The program was established in 2000 to recognize outstanding alumni, faculty and friends of the college in the categories of alumni achievement, distinguished service and outstanding young alumni.
Mary Gardner, D.V.M., a 2008 graduate of the college, received the Alumni Achievement Award. A co-founder of Lap of Love Veterinary Hospice, which now operates in three states and employs more than 60 veterinarians nationwide, Gardner’s expertise is in software development and management. Lap of Love has twice been named to the UF “Gator 100” list of fastest-growing companies in the United States.
Gardner serves as co-chair of the Florida Veterinary Medical Association’s Young Veterinary Medical Council and has been a guest lecturer at the UF and University of Oregon colleges of Veterinary Medicine. She created PetHospiceJournal.com, has worked as a video blogger for the American Veterinary Medical Association and has co-written articles about veterinary hospice for veterinary publications. While a veterinary medical student at UF, Gardner developed a study aid program for her classmates using flash cards and created a business franchise, which she leased to other groups.
Capt. Leigh Sawyer, D.V.M., a 1985 graduate of the college, received the Distinguished Service Award. She retired in 2015 after 30 years in the U.S. Public Health Service. Sawyer now works as a clinical research manager for the EMMES Corp. Board-certified in veterinary preventive medicine, Sawyer has excelled in the areas of veterinary preventive medicine and public health. Among her many achievements is founding the National Biodefense Science Board, which provides expert advice and guidance to the secretary of Health and Human Services on chemical, biologic, nuclear and radiologic agents.
Sawyer also established the Food and Waterborne Diseases Integrated Research Network, which provides an interdisciplinary team of experts to address research and product development needs for food and waterborne pathogens. She received a Hazardous Duty Award in 2015 after serving as the clinical laboratory director in the Monrovia Medical Unit in Liberia, where she provided care to Ebola outbreak health care workers and rapid diagnostic testing capabilities for malaria and HIV.
Julia Conway, D.V.M., a 2006 graduate of the college, received the Special Service Award. A clinical assistant professor in the college’s department of infectious diseases and pathology, Conway is a board-certified anatomical pathologist. She served previously as clerkship coordinator and resident coordinator for anatomic pathology at UF, chief of UF’s Dermatopathology Service, board member of the International Society for Veterinary Dermatopathology, director of veterinary medical admissions and president of the college’s Alumni Council.
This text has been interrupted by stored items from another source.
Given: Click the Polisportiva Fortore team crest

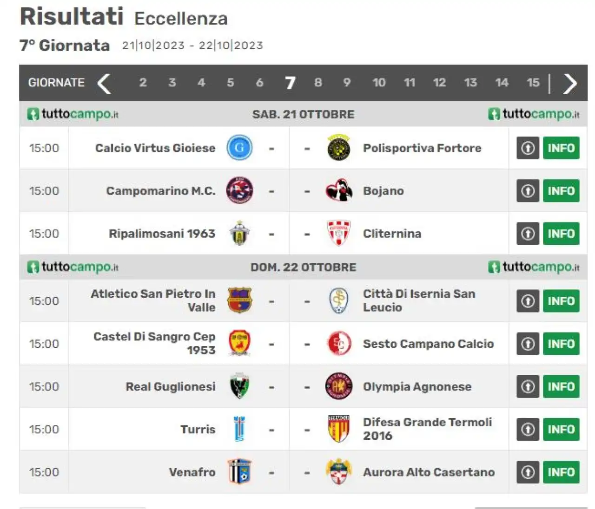Looking at the screenshot, I should [x=339, y=148].
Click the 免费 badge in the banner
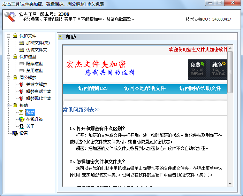This screenshot has height=196, width=243. click(196, 69)
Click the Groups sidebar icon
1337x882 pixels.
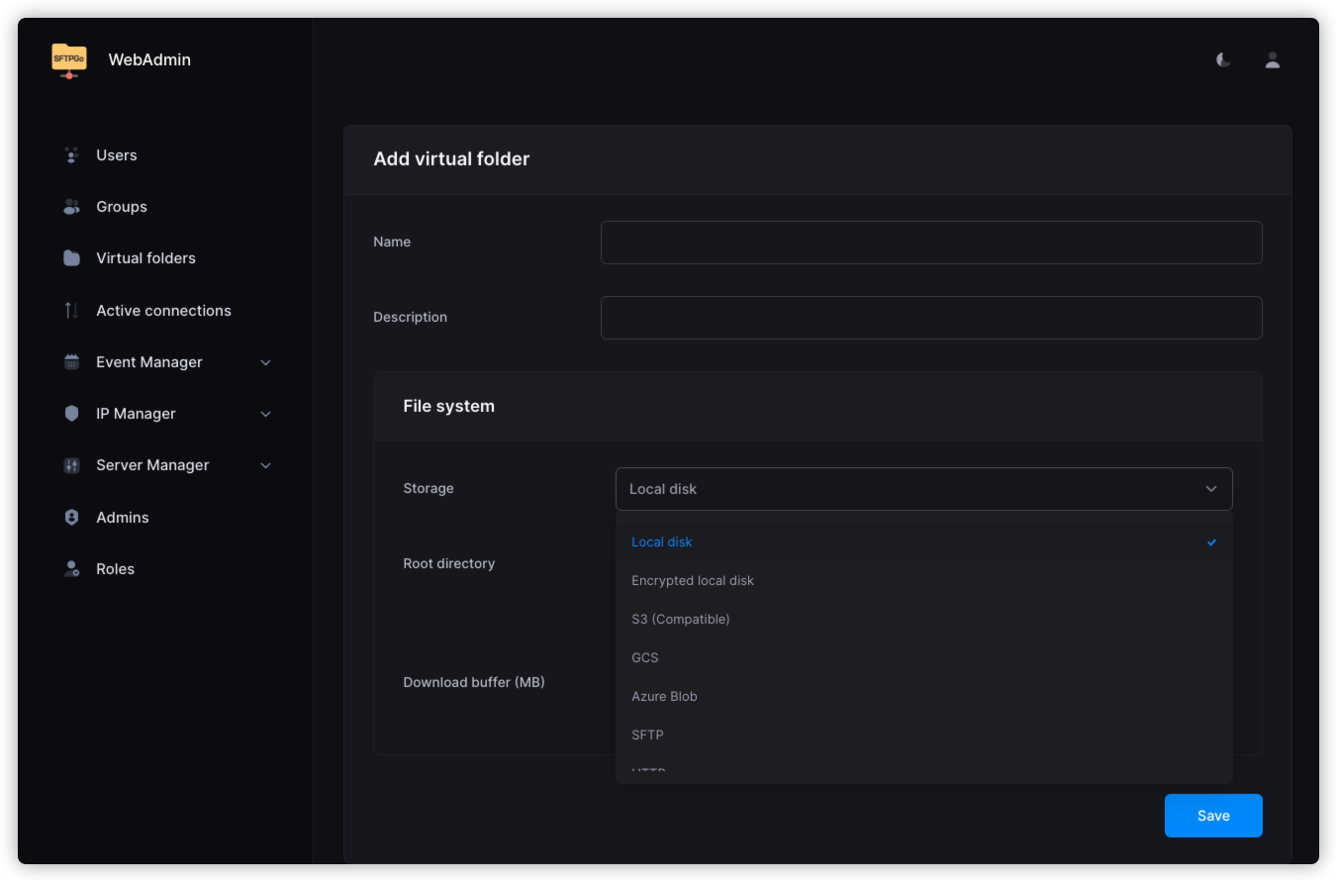(71, 207)
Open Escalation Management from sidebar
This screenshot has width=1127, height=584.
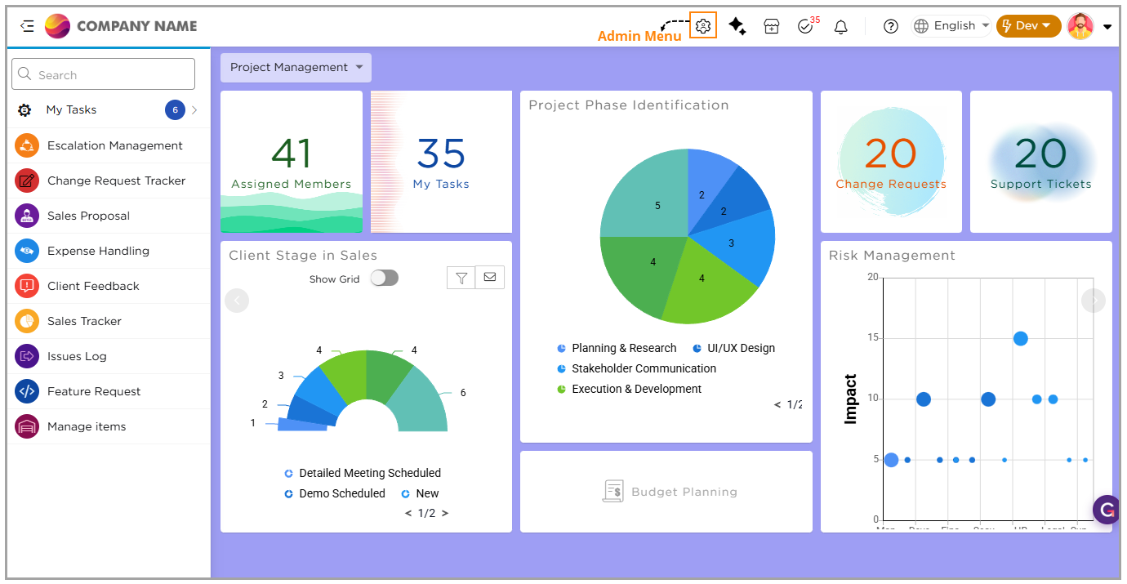(x=114, y=145)
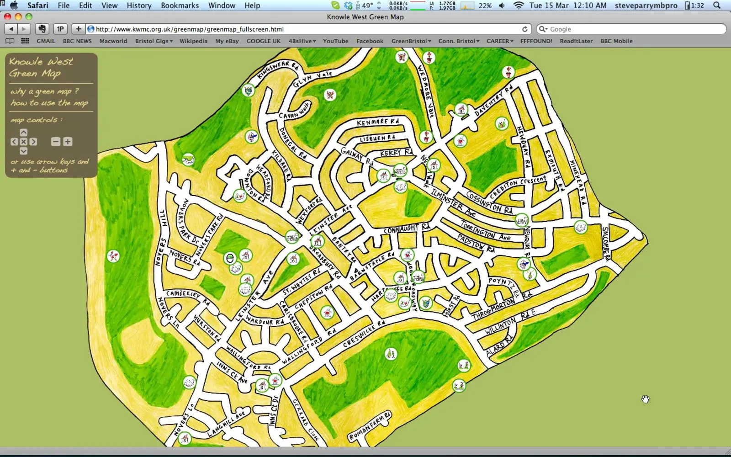Open the CAREER bookmarks folder

(500, 41)
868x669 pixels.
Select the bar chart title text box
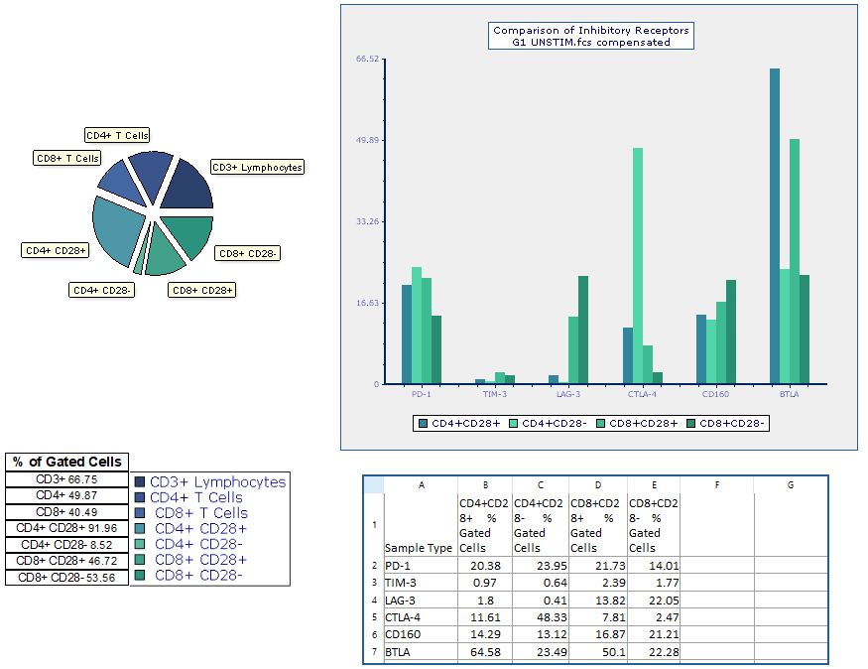click(x=591, y=36)
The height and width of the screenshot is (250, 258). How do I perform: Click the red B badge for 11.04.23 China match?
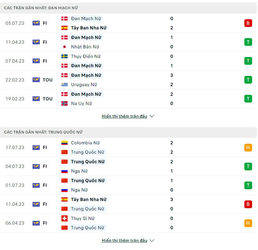[x=248, y=204]
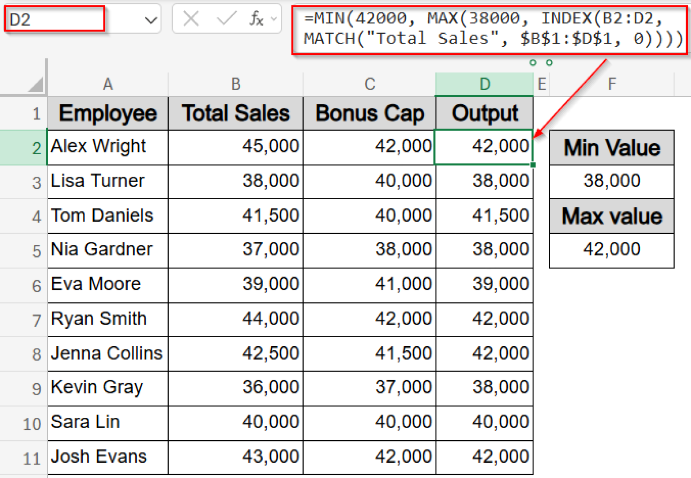Select column A header
Image resolution: width=691 pixels, height=478 pixels.
pyautogui.click(x=108, y=84)
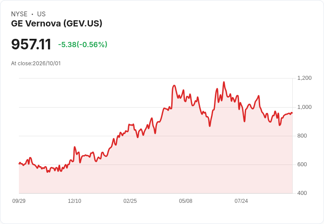324x224 pixels.
Task: Click the At close:2026/10/01 text
Action: pyautogui.click(x=36, y=63)
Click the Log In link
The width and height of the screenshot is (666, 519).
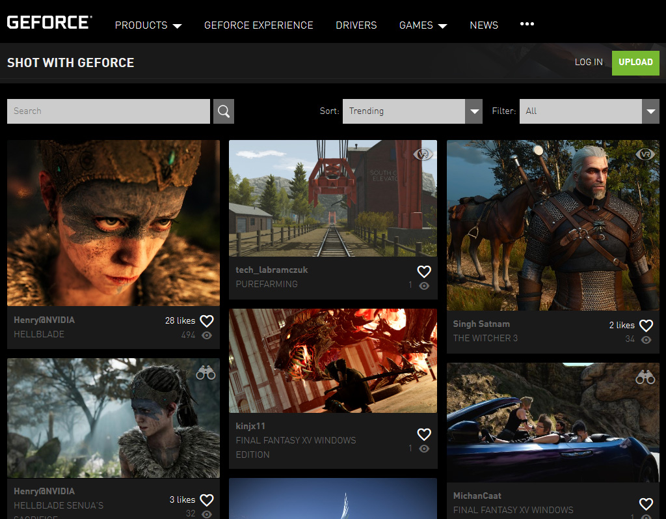click(589, 63)
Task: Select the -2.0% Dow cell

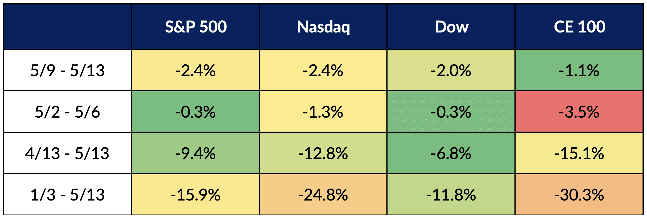Action: (451, 70)
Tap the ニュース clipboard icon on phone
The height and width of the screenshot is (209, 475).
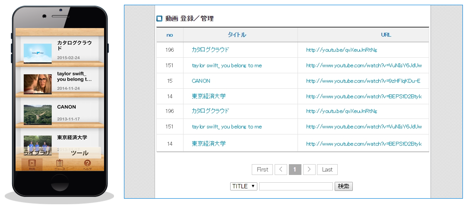(x=60, y=164)
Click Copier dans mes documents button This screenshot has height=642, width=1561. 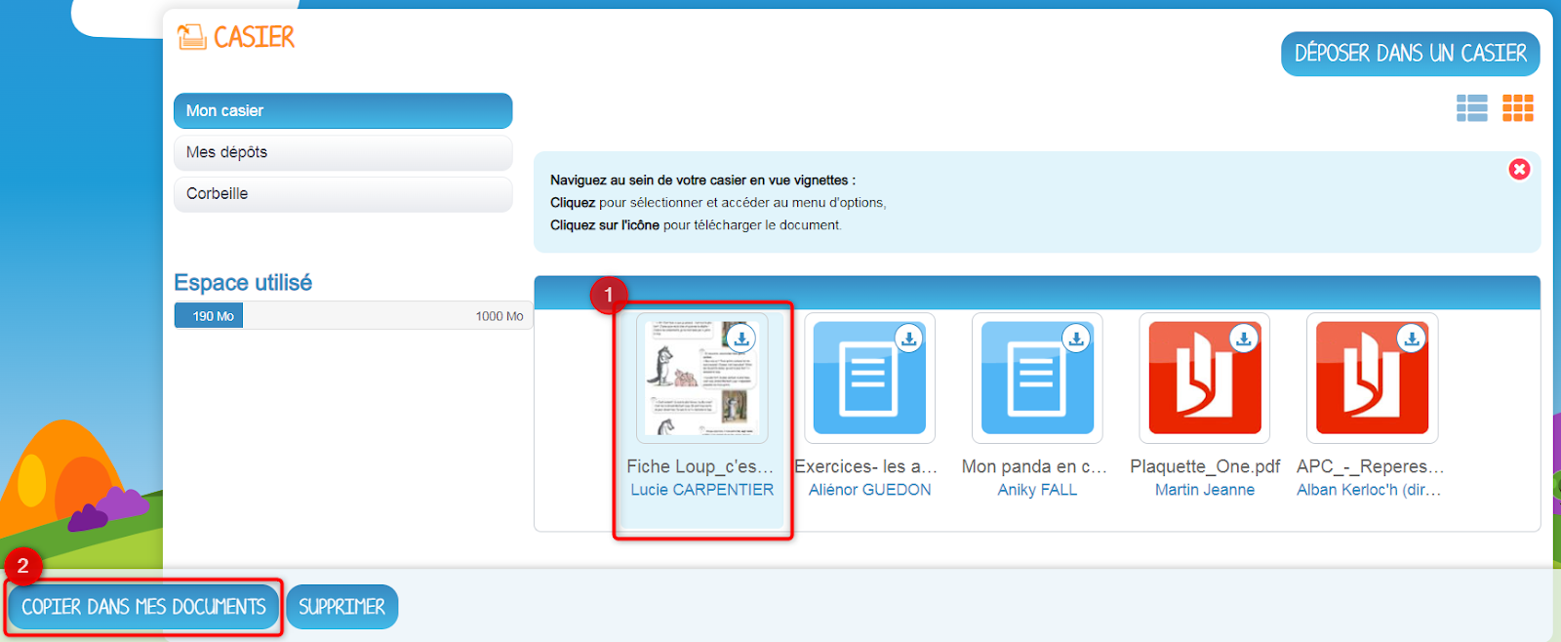[143, 607]
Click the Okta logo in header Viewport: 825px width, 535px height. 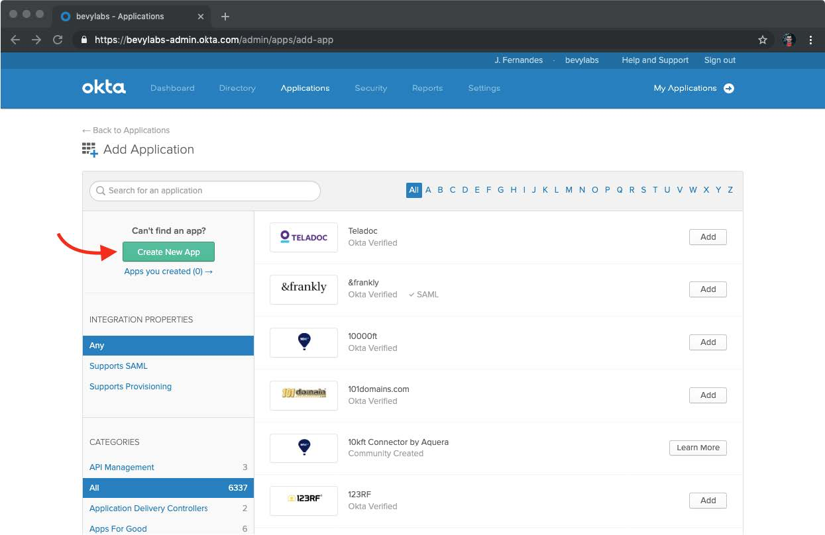[x=103, y=87]
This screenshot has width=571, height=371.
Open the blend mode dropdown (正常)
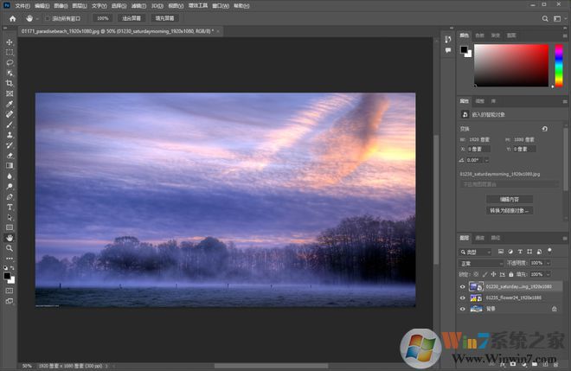(x=481, y=262)
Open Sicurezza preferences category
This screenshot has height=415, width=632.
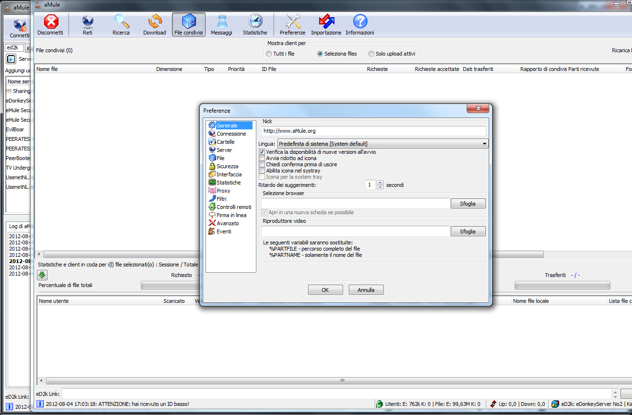tap(227, 166)

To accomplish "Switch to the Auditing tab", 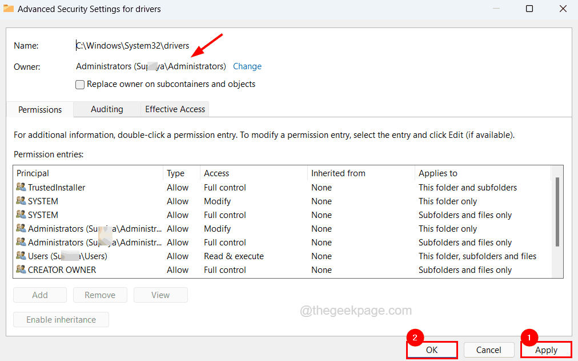I will click(106, 109).
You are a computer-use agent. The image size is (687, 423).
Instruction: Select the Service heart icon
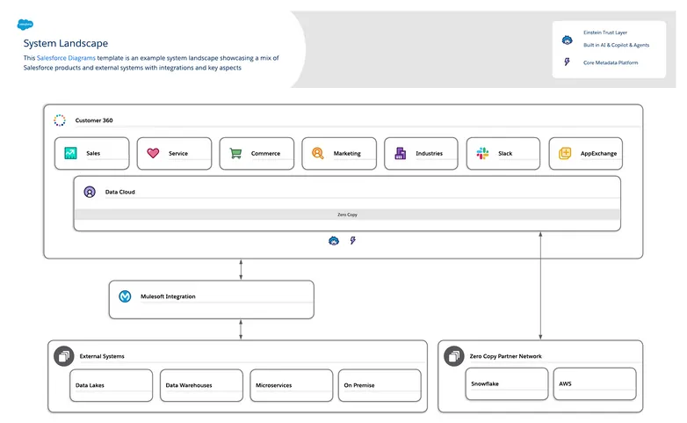[x=153, y=153]
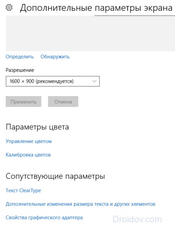Click the Разрешение label
Image resolution: width=175 pixels, height=229 pixels.
[20, 70]
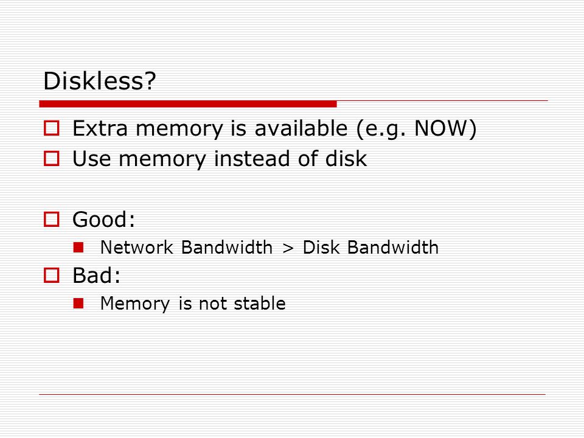Click the Good: heading text
This screenshot has height=438, width=584.
pos(103,220)
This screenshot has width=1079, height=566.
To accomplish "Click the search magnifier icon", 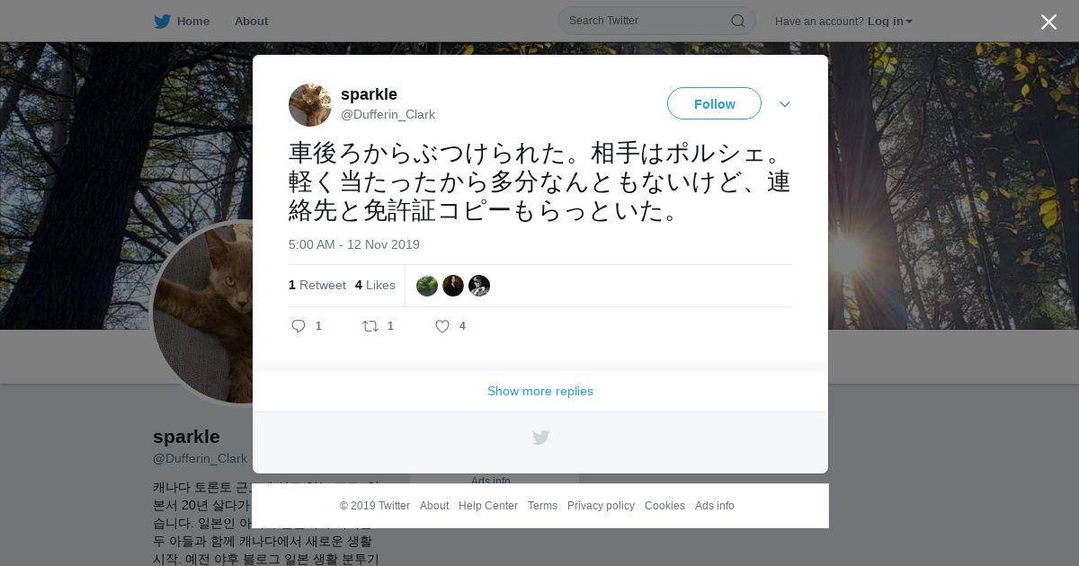I will coord(737,21).
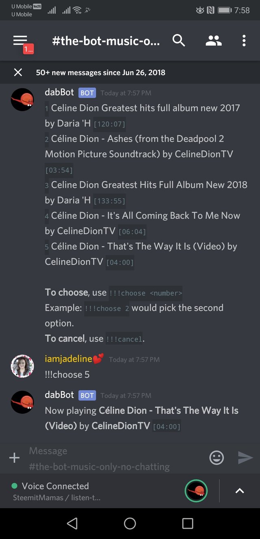Tap the send message arrow
This screenshot has width=260, height=539.
(x=245, y=458)
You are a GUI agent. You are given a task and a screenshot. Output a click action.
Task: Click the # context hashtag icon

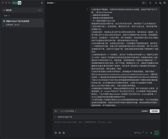tap(60, 133)
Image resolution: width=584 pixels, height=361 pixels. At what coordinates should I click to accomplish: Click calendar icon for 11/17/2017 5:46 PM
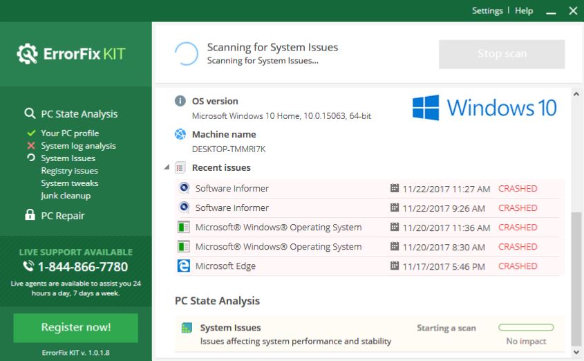[x=395, y=266]
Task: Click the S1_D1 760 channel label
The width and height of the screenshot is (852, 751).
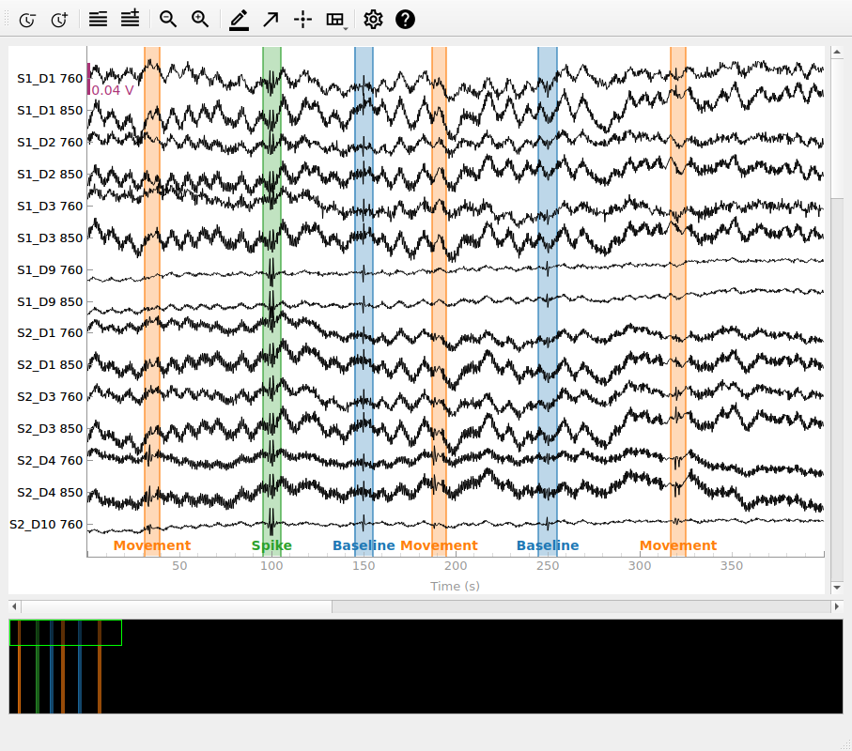Action: coord(50,79)
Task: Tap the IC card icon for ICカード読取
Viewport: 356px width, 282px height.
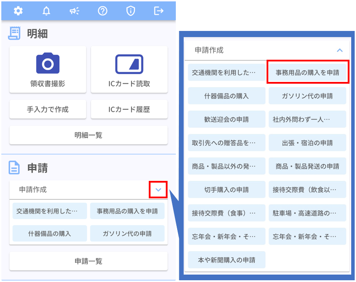Action: tap(129, 64)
In that role, she helped to create a program that provides mentorship support for new graduates with UF alumni located in the same communities.
As an emerging leader in academia, Conway has represented the college in the Association of American Veterinary Medical Colleges Leadership Academy.
The awards were presented May 28 at the Phillips Center for the Performing Arts during college commencement exercises.
The University of Florida College of Veterinary Medicine is supported through funding from UF Health and the UF Institute of Food and Agricultural Sciences.